La principale raison de cette différence réside dans une durée de séjour plus longue pour les césariennes. Cela a un impact sur le Budget des Moyens Financiers. Il y a également un coût supplémentaire limité lié à la prestation à proprement parler. Outre les considérations médicales, pour des raisons d’utilisation efficace des moyens disponibles, l’accouchement par voie vaginale peut être préféré lorsqu’une césarienne primaire et un accouchement (ou une tentative d’accouchement) par voie vaginale sont tous deux une option médicale.

4.4 Pharmacie

Nous avons analysé les données de facturation de 2019 liées à un séjour pour une césarienne (APR-DRG 540). Ces données présentent un certain nombre de limites, à savoir que seuls 95 % des séjours ont pu être couplés aux données de facturation. La facturation des produits pharmaceutiques ne signifie pas, non plus, qu’ils ont été effectivement utilisés. Inversement, il est également possible que des produits n’aient pas été facturés mais bien administrés. C’est le cas pour les médicaments et produits ambulatoires non couverts par l’assurance maladie. Nous ne disposons pas d’informations sur l’indication d’utilisation d’un produit pharmaceutique. Cette information est pourtant pertinente en ce sens qu’un même produit peut être utilisé dans différents contextes.

La Figure 4.30 montre, par groupe de médicaments et par hôpital, la proportion de séjours pour lesquels un médicament a été facturé. Les anti-inflammatoires non stéroïdiens (AINS), les antithrombotiques et le paracétamol sont facturés quasiment à chaque séjour. Cela vaut également pour les céphalosporines de première génération. Les utérotoniques ont été uniformément peu facturés. Pour les autres médicaments, on observe une plus grande variabilité entre les différents établissements.

Figure 4.30: Proportion de séjours pour lesquels un médicament a été facturé par hôpital.

La Figure 4.31 montre la proportion de séjours facturés par groupe de médicaments avec une facturation de ce médicament. L’axe horizontal montre le nombre de séjours dans l’APR-DRG 540 de l’hôpital. La taille de l’établissement ne semble pas avoir d’effet sur la facturation des médicaments. On ne constate une plus grande variabilité de la facturation des céphalosporines de première génération que dans les petits établissements (moins de séjours).

Figure 4.31: Corrélation entre la proportion de la facturation d’un médicament par séjour versus le nombre de séjours.
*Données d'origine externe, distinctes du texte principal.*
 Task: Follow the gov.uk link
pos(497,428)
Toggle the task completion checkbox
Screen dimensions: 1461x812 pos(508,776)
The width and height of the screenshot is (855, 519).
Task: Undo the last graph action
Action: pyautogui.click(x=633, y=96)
4.4.1 Prophylaxie et anesthésie

Selon la facturation, les antibiotiques sont utilisés dans 83 % des séjours impliquant une césarienne. Lorsqu’un antibiotique est facturé, il s’agit dans 89 % des cas d’une céphalosporine de première génération.

La plupart des hôpitaux belges appliquent systématiquement la thromboprophylaxie médicamenteuse. En effet, dans 95 % des séjours avec césarienne, une héparine de bas poids moléculaire (HBPM) est facturée.

Dans 63 % des séjours avec césarienne, des ocytociques sont facturés. Il est impossible de savoir, à partir des données de facturation, si leur utilisation est thérapeutique ou préventive.

Nous constatons que dans 95 % des séjours avec césarienne, du paracétamol est facturé. Dans 99 % des cas, il s’agit de paracétamol par voie intraveineuse. Cela s’explique par le fait que le paracétamol per os figure sur la liste du chapitre IV et que son remboursement est donc soumis à certaines conditions. Pour la plupart des patientes, il n’est pas remboursé.

La Figure 4.32 montre que le sufentanil est l’anesthésique le plus couramment utilisé.

Figure 4.32: Proportion de séjours pour lesquels un type particulier d’anesthésique a été facturé.